Pick each line containing "will" out of the records.
==== INPUT
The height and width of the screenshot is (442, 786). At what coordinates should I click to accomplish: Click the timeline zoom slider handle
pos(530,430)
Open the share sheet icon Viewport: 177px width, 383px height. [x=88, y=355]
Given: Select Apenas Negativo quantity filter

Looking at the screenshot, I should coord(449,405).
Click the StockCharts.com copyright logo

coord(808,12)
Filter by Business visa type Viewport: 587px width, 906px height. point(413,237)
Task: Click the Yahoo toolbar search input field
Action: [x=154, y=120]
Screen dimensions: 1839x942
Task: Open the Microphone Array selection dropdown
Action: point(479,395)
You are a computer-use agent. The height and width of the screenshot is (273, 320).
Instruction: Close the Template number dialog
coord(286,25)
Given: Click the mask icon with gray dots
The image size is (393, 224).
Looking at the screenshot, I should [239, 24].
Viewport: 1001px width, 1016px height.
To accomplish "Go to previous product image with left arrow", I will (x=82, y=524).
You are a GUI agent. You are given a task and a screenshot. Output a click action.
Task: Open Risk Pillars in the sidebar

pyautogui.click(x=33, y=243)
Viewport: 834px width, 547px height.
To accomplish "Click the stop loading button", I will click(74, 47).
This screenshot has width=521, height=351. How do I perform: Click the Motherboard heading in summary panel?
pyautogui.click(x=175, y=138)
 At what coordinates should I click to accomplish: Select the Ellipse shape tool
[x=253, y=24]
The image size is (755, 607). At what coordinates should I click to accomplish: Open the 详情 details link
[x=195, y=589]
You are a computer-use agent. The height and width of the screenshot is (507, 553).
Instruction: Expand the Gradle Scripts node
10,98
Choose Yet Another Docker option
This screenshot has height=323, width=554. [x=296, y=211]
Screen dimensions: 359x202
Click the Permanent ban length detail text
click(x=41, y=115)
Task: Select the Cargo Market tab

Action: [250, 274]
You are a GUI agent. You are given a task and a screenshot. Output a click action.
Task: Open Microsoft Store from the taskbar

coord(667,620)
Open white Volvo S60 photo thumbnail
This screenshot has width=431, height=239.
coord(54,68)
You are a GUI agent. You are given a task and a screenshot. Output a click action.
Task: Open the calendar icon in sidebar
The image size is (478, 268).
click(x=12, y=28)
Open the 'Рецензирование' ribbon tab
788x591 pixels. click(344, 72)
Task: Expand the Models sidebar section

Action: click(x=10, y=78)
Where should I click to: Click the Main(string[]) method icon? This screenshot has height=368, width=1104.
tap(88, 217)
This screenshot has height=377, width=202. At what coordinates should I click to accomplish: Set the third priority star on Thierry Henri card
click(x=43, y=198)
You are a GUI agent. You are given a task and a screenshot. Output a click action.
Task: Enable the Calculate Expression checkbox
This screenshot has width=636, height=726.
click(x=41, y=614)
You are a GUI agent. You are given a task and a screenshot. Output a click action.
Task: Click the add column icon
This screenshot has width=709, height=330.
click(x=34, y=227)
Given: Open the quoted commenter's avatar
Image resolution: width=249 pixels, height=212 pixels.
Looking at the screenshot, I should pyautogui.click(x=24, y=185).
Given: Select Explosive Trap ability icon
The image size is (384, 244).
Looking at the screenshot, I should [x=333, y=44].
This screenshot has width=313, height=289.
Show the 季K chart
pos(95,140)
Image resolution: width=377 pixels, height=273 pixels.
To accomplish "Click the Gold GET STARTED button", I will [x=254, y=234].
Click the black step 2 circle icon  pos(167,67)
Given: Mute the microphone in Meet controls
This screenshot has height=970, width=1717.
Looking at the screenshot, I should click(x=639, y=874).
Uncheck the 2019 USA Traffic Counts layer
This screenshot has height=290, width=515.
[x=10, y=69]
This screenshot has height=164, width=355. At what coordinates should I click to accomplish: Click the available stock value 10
========
- _SOLUTION TO THIS EXERCISE_
To accomplish "Go to previous product image with left arrow", I will (x=82, y=524).
To accomplish "Click the stop loading button", I will click(74, 47).
To accomplish "Click the Gold GET STARTED button", I will [x=254, y=234].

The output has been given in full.